Part 0: Setup
We start first with some setup where we are using the DeepFloyd IF diffusion model and we are showing the 3 text prompts and display the caption and the output of the model. We have that the first set of image has the number of inference steps are 20
Part 1: Sampling Loops
1.1 Implementing the Forward Process
The first step I did is to write the forward process where we use the equation that was given to us sepcifically I use the following equation
\[ x_t = \sqrt{\bar{\alpha}_t} x_0 + \sqrt{1 - \bar{\alpha}_t} \epsilon \quad \text{where} \quad \epsilon \sim \mathcal{N}(0, 1) \]
which is essentially given a clean image \( x_0 \) we will get a noisy image \( x_t \) at time step \( t \) by sampling from a Gaussian noise with mean \( \sqrt{\bar{\alpha}_t} \) and variance \( \sqrt{1 - \bar{\alpha}_t} \). We implement the forward(im,t) function and the result below show the test image at noise level [0, 250, 500, 750]1.2 Classical Denoising
Given now that we have the noisy images we want to try to denoise these images the first thing we can try is to use the Gaussian blur filtering (we used the kernel size to be 13 with sigma to be 2) to try to remove the noise the result below shows the result of applying gaussian blur at each time step [250, 500, 750]
As we can see from this that this is not looking good at all so we will try to use other method instead
1.3 One-Step Denoising
We will use the pretraiend diffusion model to denoise the image we can use this to recover the Gaussian noise from the image the image below show the result of the 3 noisy image at time step [250, 500, 750] and also the one-step denoised for each of the image
Again this look not the best however, it is still better than the gaussian blur earlier that we did now the next section we will do the iterative denoising
1.4 Iterative Denoising
Instead of doing one step denoising we can do a much better job by denoising each step and get the clear image at the end. To do this we first need to create a list of timesteps that we will call it as stided_timesteps where the first item in the list correspond to the noisiest image and then the last timesteps is the one that is a clean image so we used the stided_timesteps from T = 990 to T = 0 in steps of 30. Once we do that then for each of the timestep we use the following formula and we implement the function iterative_denois(image, i_start)

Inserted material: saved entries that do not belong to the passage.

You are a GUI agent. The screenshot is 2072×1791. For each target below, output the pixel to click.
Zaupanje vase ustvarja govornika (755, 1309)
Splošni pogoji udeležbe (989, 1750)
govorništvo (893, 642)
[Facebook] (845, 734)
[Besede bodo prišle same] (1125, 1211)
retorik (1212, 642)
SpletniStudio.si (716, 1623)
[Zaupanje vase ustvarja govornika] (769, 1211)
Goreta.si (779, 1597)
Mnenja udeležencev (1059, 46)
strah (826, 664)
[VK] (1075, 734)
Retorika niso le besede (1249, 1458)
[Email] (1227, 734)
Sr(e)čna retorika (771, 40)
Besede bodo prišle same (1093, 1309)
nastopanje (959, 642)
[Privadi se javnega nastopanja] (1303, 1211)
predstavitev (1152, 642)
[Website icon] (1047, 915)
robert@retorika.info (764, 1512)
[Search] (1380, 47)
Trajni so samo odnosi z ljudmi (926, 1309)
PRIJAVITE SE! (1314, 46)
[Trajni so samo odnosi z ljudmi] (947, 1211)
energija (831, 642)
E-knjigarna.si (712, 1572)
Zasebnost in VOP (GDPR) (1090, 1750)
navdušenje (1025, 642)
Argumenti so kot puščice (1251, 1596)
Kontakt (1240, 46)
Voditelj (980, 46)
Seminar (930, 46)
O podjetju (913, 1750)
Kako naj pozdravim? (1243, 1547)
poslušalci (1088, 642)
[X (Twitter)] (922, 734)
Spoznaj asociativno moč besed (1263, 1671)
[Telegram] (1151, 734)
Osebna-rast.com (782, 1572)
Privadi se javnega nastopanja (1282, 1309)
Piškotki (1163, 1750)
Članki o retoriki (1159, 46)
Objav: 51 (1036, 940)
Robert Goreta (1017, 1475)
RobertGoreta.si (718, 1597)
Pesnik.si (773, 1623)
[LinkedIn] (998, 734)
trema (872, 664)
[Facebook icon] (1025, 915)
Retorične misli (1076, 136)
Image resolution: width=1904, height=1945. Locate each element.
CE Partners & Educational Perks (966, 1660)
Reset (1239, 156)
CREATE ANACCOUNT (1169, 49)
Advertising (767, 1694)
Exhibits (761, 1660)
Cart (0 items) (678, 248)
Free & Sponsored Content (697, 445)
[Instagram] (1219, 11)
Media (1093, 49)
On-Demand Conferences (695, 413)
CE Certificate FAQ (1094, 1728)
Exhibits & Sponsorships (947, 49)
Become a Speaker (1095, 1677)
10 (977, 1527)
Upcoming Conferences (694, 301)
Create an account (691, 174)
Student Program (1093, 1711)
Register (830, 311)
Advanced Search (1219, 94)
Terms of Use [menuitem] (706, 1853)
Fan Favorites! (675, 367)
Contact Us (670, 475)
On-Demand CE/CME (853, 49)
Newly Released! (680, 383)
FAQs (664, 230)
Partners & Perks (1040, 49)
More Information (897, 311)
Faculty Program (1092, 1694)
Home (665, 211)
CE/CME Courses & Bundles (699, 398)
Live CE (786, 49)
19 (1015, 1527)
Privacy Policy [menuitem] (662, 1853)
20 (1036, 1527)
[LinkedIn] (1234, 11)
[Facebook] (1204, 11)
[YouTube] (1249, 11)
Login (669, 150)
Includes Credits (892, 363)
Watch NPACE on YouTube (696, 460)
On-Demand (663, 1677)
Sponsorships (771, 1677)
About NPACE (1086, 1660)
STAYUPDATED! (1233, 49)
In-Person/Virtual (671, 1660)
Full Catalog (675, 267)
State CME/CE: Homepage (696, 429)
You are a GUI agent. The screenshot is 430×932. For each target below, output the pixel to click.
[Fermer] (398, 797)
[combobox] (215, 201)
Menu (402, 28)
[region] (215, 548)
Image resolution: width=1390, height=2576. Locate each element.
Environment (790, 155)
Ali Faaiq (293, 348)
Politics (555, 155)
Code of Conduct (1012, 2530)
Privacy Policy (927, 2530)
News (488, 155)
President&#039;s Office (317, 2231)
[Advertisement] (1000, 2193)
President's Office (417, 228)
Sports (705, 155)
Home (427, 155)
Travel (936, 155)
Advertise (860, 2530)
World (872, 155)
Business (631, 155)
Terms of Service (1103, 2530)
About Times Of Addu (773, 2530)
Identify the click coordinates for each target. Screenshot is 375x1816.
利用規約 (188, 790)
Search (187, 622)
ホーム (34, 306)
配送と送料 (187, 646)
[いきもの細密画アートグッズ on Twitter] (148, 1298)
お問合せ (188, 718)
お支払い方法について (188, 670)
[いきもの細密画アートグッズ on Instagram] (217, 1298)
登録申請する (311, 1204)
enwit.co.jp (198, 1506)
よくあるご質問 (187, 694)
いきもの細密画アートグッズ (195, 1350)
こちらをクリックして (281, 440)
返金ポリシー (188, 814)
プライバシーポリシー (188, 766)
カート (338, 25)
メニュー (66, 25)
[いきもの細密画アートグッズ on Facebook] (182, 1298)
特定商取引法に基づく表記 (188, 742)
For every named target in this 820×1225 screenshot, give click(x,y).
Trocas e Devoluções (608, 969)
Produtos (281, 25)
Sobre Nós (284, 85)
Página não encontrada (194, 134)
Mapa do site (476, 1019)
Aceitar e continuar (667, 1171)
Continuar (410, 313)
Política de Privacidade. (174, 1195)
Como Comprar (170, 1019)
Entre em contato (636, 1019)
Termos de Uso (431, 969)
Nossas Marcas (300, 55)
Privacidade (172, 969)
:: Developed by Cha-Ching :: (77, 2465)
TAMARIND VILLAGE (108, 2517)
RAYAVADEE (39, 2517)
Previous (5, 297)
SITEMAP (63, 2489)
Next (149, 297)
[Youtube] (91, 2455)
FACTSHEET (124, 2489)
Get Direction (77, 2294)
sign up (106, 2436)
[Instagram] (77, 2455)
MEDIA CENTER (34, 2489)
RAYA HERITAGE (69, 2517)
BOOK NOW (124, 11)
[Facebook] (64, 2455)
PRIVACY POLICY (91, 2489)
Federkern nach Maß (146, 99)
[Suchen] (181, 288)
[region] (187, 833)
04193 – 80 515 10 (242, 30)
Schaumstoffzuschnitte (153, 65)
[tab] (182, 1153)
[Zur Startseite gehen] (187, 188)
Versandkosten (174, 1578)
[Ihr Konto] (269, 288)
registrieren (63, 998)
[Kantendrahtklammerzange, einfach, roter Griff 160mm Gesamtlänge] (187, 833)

\[ x_t = \frac{\sqrt{\bar{\alpha}_t \beta_t}}{1 - \bar{\alpha}_t} x_0 + \frac{\sqrt{\alpha_t (1 - \bar{\alpha}_t)}}{1 - \bar{\alpha}_t} x_t + v_\sigma \]
Where:
- \( x_t \) is your image at timestep \( t \)
- \( x_{t'} \) is your noisy image at timestep \( t' \) where \( t' < t \) (less noisy)
- \( \bar{\alpha}_t \) is defined by
alphas_cumprod
, as explained above. - \( \alpha_t = \frac{\bar{\alpha}_t}{\bar{\alpha}_{t'}} \)
- \( \beta_t = 1 - \alpha_t \)
- \( x_0 \) is our current estimate of the clean image using equation 2 just like in section 1.3
- \( v_\sigma \) is random noise, which in the case of DeepFloyd is also predicted.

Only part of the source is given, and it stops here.